A Yale University team composed of scientists and literature professors has plans later this year to hook up students in New England to Magnetic Resonance Imaging (MRI) machines, have them read specifically-designed texts, and measure the blood flow and neuro-firing that happens as the material is read.
This is part of neuro-literary criticism (neuro-lit crit for short), which is looking for the physiological basis of why we love to read. One goal for the project is to discover and use a scientific basis to improve the reading skills of college-age students.
People on the other side of the question argue that it’s the artistic experience of literature rather than the fired neurons that is more important. Does reading happen in the mind or the brain?
In that weird way that the Internet has of clapping two seemingly-unrelated things together, no sooner had I read the article on neuro-lit crit than I happened on another article about the Canadian military’s plan to use a 3-D full-immersion virtual reality platform to rehabilitate injured soldiers with spinal cord injuries, amputations, and post-traumatic stress syndrome. Think the holo-deck in Star Trek: The Next Generation.
Being immersed in a controlled virtual simulation can help people relive and rework traumatic experiences. It might be possible in the future for counselors to kibitz as the person relives the experience. “I know what you mean” would take on a whole new dimension.
For people who have to learn new skills, such as a person with a spinal cord injury learning how to transfer from a wheelchair to a car, programming the holographic experience would allow trying many different parameters. Could he get into a Ford or Chevy easier? How would getting into a car that has been sitting in the July sunshine different from one parked outside at forty below? He would have the option of trying a lot of scenarios without harm, rather like student pilots who can crash a flight simulator multiple times without killing themselves or their instructors.

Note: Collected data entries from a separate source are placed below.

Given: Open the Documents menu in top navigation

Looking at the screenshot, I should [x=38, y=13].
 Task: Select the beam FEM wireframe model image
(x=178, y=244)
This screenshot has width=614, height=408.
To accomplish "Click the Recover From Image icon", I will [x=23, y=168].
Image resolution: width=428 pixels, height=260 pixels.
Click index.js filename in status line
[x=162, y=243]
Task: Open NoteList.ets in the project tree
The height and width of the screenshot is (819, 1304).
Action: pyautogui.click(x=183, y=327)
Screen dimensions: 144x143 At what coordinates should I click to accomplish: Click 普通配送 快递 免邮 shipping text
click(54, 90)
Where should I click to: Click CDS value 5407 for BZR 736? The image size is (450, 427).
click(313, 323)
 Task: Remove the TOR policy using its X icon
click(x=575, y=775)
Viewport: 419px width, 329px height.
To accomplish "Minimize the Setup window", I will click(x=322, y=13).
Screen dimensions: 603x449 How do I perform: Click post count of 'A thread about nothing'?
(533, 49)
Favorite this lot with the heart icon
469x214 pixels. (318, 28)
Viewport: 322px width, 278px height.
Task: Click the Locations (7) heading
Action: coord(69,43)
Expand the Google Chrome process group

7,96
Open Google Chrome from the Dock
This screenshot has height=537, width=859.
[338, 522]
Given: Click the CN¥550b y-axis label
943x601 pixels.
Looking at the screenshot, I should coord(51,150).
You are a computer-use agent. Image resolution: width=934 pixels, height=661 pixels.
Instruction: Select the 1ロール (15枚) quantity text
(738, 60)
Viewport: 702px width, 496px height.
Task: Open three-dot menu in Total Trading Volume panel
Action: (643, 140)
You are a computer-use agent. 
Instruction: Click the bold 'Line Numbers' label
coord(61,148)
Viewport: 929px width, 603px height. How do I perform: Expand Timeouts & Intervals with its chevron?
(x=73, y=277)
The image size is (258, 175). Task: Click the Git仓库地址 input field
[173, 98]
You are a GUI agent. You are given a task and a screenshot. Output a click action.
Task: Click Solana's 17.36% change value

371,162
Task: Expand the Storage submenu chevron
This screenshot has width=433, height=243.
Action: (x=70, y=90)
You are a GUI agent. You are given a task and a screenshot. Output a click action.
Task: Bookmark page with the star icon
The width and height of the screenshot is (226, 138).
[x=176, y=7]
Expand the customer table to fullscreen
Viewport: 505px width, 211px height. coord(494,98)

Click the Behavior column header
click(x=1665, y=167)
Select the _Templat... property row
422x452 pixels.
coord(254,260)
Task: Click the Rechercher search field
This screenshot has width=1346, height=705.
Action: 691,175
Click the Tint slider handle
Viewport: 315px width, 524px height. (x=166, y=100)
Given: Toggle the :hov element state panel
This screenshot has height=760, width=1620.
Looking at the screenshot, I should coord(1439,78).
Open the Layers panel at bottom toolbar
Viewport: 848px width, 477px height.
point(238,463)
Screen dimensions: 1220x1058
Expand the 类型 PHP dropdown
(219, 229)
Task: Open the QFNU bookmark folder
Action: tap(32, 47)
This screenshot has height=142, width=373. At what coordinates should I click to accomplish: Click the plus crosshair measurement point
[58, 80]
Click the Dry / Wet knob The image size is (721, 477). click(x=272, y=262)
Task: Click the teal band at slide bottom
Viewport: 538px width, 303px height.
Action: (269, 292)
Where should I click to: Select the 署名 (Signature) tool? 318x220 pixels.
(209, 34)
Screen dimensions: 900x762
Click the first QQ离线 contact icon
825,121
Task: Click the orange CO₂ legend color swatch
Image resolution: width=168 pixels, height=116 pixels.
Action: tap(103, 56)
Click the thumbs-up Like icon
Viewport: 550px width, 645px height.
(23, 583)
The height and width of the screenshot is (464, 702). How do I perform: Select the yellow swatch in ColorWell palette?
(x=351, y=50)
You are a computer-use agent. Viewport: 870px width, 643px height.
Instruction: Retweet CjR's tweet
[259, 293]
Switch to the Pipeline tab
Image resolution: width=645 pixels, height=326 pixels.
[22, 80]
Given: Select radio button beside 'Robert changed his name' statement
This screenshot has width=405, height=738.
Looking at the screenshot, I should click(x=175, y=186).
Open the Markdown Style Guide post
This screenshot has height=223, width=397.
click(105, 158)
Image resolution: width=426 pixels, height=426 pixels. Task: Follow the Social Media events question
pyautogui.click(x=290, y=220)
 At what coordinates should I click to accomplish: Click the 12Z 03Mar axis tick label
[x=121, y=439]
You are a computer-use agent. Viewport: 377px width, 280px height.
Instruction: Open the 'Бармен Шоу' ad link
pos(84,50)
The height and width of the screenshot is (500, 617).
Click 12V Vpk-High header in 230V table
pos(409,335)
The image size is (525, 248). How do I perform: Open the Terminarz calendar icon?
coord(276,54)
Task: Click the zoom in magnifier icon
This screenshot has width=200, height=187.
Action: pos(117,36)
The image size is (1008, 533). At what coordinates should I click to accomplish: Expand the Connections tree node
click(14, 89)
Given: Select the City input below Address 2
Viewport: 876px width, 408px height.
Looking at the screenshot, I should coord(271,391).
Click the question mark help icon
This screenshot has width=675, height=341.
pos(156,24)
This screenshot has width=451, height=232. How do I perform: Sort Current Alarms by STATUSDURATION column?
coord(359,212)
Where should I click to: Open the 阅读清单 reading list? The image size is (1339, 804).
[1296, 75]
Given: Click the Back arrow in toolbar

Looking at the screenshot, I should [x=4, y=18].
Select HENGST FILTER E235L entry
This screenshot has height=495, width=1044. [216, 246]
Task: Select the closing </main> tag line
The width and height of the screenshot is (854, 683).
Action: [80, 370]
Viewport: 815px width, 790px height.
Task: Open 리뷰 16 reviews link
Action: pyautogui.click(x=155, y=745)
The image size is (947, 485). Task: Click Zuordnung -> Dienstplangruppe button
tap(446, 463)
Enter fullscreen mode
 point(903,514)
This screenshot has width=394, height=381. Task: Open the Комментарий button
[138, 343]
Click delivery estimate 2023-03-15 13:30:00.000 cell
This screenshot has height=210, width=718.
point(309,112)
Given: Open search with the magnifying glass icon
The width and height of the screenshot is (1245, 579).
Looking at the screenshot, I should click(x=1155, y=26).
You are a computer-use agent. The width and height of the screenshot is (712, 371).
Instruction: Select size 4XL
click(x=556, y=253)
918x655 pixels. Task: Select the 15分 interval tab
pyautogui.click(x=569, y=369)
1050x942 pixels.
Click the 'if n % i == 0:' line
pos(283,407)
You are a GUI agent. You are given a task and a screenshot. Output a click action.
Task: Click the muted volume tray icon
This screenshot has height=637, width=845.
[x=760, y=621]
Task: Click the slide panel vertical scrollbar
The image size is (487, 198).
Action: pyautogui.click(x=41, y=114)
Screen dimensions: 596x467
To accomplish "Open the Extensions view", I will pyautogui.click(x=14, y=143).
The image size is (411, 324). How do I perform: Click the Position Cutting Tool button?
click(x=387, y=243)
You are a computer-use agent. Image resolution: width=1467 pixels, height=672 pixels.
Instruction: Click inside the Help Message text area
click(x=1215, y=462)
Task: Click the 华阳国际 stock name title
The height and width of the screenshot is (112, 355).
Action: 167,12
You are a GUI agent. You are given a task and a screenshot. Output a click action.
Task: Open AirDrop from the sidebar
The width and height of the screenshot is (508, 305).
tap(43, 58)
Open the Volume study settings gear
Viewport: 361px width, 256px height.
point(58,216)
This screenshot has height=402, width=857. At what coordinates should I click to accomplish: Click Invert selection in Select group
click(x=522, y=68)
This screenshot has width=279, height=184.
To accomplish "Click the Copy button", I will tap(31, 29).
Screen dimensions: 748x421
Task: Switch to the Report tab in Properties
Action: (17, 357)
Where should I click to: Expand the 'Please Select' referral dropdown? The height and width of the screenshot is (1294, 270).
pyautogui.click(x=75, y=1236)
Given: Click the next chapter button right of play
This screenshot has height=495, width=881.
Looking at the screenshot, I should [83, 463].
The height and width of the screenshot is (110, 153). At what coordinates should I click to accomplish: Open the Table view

What if—twenty minutes in the future—neural stimulation and holographic immersion programming are two hallmarks of a great book?
Remember that fast-food jingle: “Hold the pickles, hold the lettuce. Special orders don't upset us. All we ask is that you let us serve it your way!” The word is already out there that if your audience is under thirty-five you have to write a different kind of book than for an audience that is over thirty-five. What if the reader could pick details and the order in which plot points happened?
For this reading, I want the protagonist to interview the strawberry-blond chanteuse first. Setting: a diner. Menu: burgers and fries. Turn on the appropriate neural receptors and the reader would hear background diner noises and smell diner food.
I can imagine the questions on the writing lists:
Does anyone have an opinion on thalamic stimulations? How do you judge the amount of stimulation needed to produce visual or aural sensory experience versus putting the reader to sleep?
My first 3-D effect happens on page 32. Is this too late in the book?
Has anyone else heard that XYZ writers’ group won’t consider a book for their award if you stimulate artificial flavor receptors instead of natural ones?
My detective has to interview five suspects. I can’t figure out how many total versions I need to write. Does anyone have that formula for calculating in how many different orders 5 people can be interviewed?
My editor hates cinnamon and says I have to change it, perhaps to chocolate. But I think cinnamon in this scene is essential. Do I listen to my editor’s suggestions or my gut feeling?
Quotes for the week
Reading is a very hard-wired thing in our brains. There are brain cells that respond to reading and we can study them.
~Professor Richard Wise, neuroscientist; Imperial College, London.
Knowing the science behind the movement of a comet through space does not degrade the beauty of the night-time sky.
~Professor Jonathan Gottschall; Washington and Jefferson College, Pennsylvania.
The patient actually feels like they're in that environment. You can actually get completely immersed in your virtual environment to really push yourself.
~Commodore Hans Jung, surgeon general for the Canadian Forces.